The vector $\mid \phi \rangle \langle \phi \mid \psi \rangle$ is the projection of a vector $\mid \psi \rangle$ along the vector $\mid \phi \rangle$?

Question

I am currently studying the textbook Mathematical methods of quantum optics by Ravinder R. Puri. When going over some basic facts associated with bra-ket notation, the author says the following:

The vector $\mid \phi \rangle \langle \phi \mid \psi \rangle$ is the projection of a vector $\mid \psi \rangle$ along the vector $\mid \phi \rangle$.

I'm unsure of this.
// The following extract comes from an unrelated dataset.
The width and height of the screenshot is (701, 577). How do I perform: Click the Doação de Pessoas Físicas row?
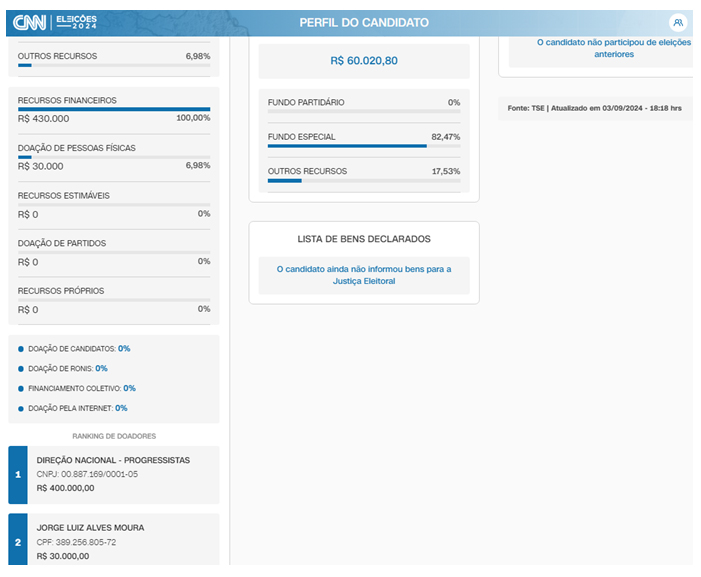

The scalar product $\langle \phi \mid \psi \rangle$ is a measure of the overlap between the vectors $\mid \psi \rangle$ and $\mid \phi \rangle$. So how is it then the case that $\mid \phi \rangle \langle \phi \mid \psi \rangle$ is the projection of a vector $\mid \psi \rangle$ along the vector $\mid \phi \rangle$? I would greatly appreciate it if people would please take the time to explain this.

Answer 1

You are already on the right track

The scalar product $\langle \phi | \psi \rangle$ is a measure of the overlap between the vectors $| \psi \rangle$ and $| \phi \rangle$

Indeed, and overlap can also be read as projection, this is just a simple inner product of two vectors. And you know that is the way of getting a projection: via the inner product.

Now if you multiply that scalar times the vector $|\phi \rangle$ you will get the projection along $|\phi \rangle$